Propos recueillis par Christophe Préteux


 

Commentaire de Florestan:

On souscrira aux analyses pertinentes de Nicolas Mayer-Rossignol sur une "région stratège" puisqu'il semble avoir pris la mesure de l'immense potentiel normand. Cependant, sur la question du pôle métropolitain de l'Estuaire et la question de bien utiliser l'outil du pôle métropolitain pour créer enfin le réseau métropolitain normand qui aura le seul à avoir la taille critique nécessaire pour dynamiser la Normandie et pour peser à l'échelle française et européenne, il faudra que le brillant étudiant néophyte en matière normande qu'il peut être travaille encore la question !

 


 

 

Évreux : Des tensions entre Nicolas Mayer-Rossignol (PS) et Guy Lefrand (UMP) lors de la réunion publique sur la Normandie réunifiée

 

 

Normandie. Les tensions politiques n’étaient pas absentes de la réunion publique de lundi soir, sur le thème de la réunification.

Évreux : Des tensions entre Nicolas Mayer-Rossignol (PS) et Guy Lefrand (UMP) lors de la réunion publique sur la Normandie réunifiée

 

 

Il est un sujet d’actualité sur lequel aucune trêve politique n’est attendue : la future région de la grande Normandie.

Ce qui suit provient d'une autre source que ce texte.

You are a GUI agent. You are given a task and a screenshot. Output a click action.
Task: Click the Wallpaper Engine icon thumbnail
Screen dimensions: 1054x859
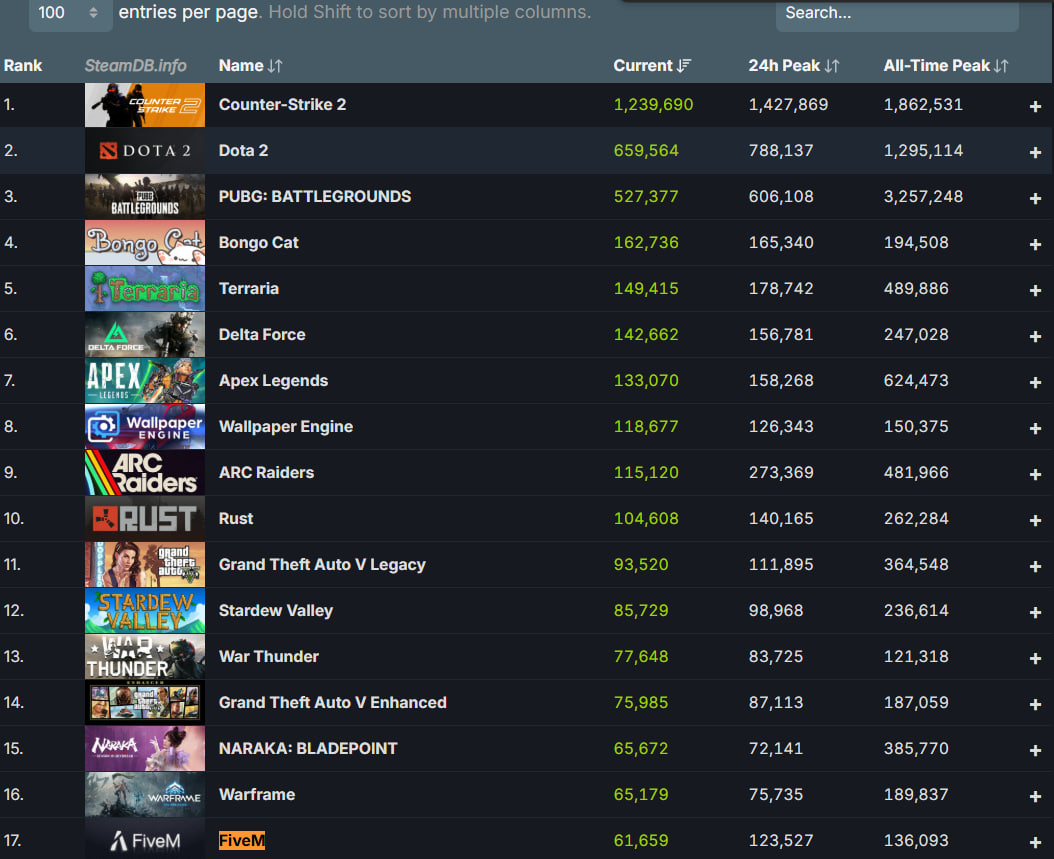(145, 427)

La preuve lundi soir lors de la réunion publique qui s’est tenue à Évreux. Elle a notamment réuni Nicolas Mayer-Rossignol (PS), président de la Région Haute-Normandie - lire son interview -, Jean Louis Destans (PS), président du Département de l’Eure, et Guy Lefrand (UMP), maire d’Évreux, autour de deux questions : « Vers une grande Normandie ? Quelles priorités pour la Région ? ».

«Rouen capte tout»

D’entrée de jeu, dans une salle bien remplie, Guy Lefrand a sonné la charge : «Il y a lieu, ici, de dénoncer le comportement méprisant de Rouen. Elle capte tout, c’est un trou noir! L’Eure est complètement oublié!» Réponse cinglante de Nicolas Mayer-Rossignol : «Ce n’est pas exact. Il faut arrêter de fantasmer! Cette dualité avec la Seine-Maritime n’est plus d’actualité!»

En campagne pour la présidence de la future Normandie réunifiée, le socialiste s’est surtout employé à rassurer l’audience sur cette échéance territoriale, axant ses propos autour des atouts de la région, insistant sur les compétences - «Dans l’Eure, nous avons déjà une industrie et une agriculture très performantes» - et les moyens plutôt que sur les «problèmes de périmètre».

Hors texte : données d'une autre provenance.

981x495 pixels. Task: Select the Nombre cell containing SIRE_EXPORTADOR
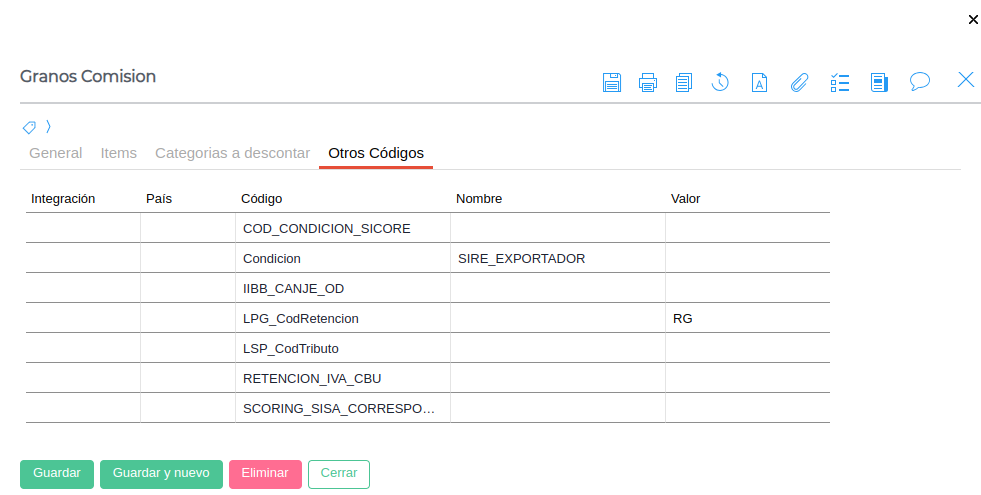(x=557, y=258)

Ce proche de Laurent Fabius voit dans la réunification des deux actuelles régions normandes une occasion pour la Normandie de rayonner davantage dans le monde : «Partout ailleurs, la Normandie est aussi connue que la Californie. C’est une marque renommée, à nous d’en profiter!», estime Nicolas Mayer-Rossignol.

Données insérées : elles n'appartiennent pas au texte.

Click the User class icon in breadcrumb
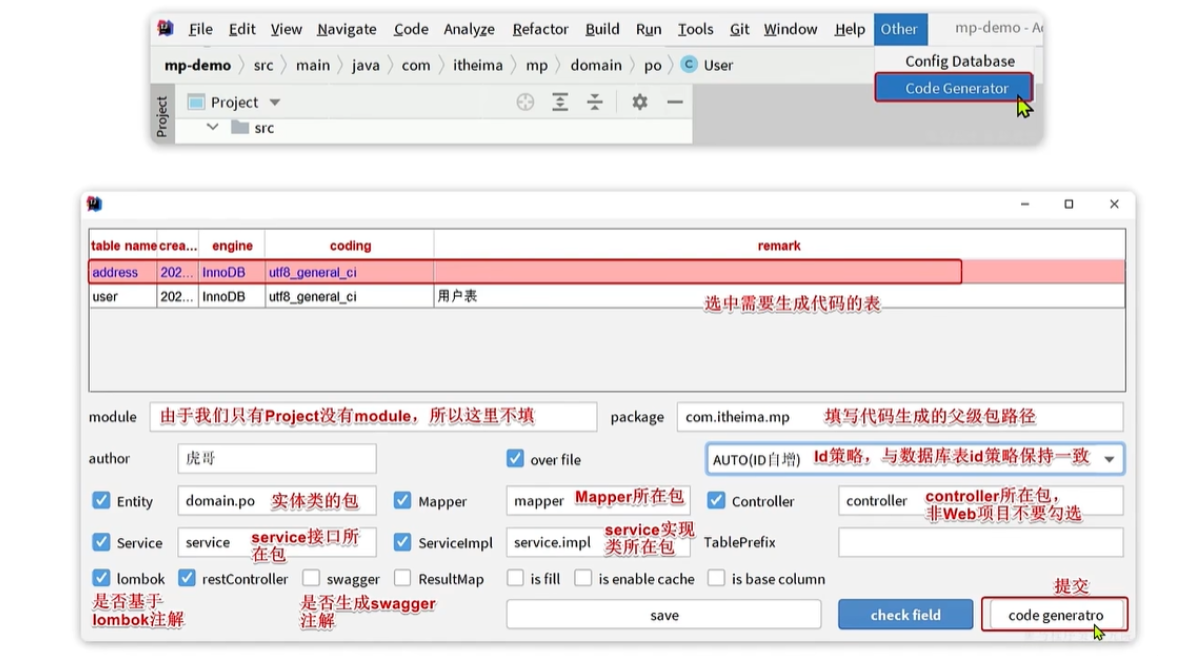 pyautogui.click(x=688, y=65)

La séance a duré deux heures en tout et s’est terminée sans Guy Lefrand, parti une demi-heure avant la fin, mais avec Nicolas Mayer-Rossignol, qui a pris tout son temps pour répondre aux questions du public.


 

Commentaire de Florestan:

Nicolas Mayer-Rossignol a parfaitement mouché ce brave UMP ébroïcien qui comme ses collègues caennais et bas-normands n'ont strictement rien compris au film normand en préparation...

Notons que la posture de Guy Lefrand frise l'imposture ! Dénoncer comme ses collègues UMP bas-normands l'arrogance rouennaise, passe encore (et nous savons que ce n'est plus d'actualité puisque le principe d'une capitale normande double CAEN- ROUEN est acté) mais delà à vendre Evreux à la région parisienne avec de récents accords de partenariat et de développement économique avec des villes de l'Ouest francilien alors que nous préparons l'unité normande il y a une inconséquence qui équivaut à celle d'un Bruno Lemaire, ce "Fabius de droite" qui préfère courir la proie pour l'ombre sous les ors parisiens plutôt que d'avoir RDV à l'Histoire normande: au moins le vrai Laurent Fabius était en Normandie à Caen et à Rouen pour se soucier de l'avenir global de notre région !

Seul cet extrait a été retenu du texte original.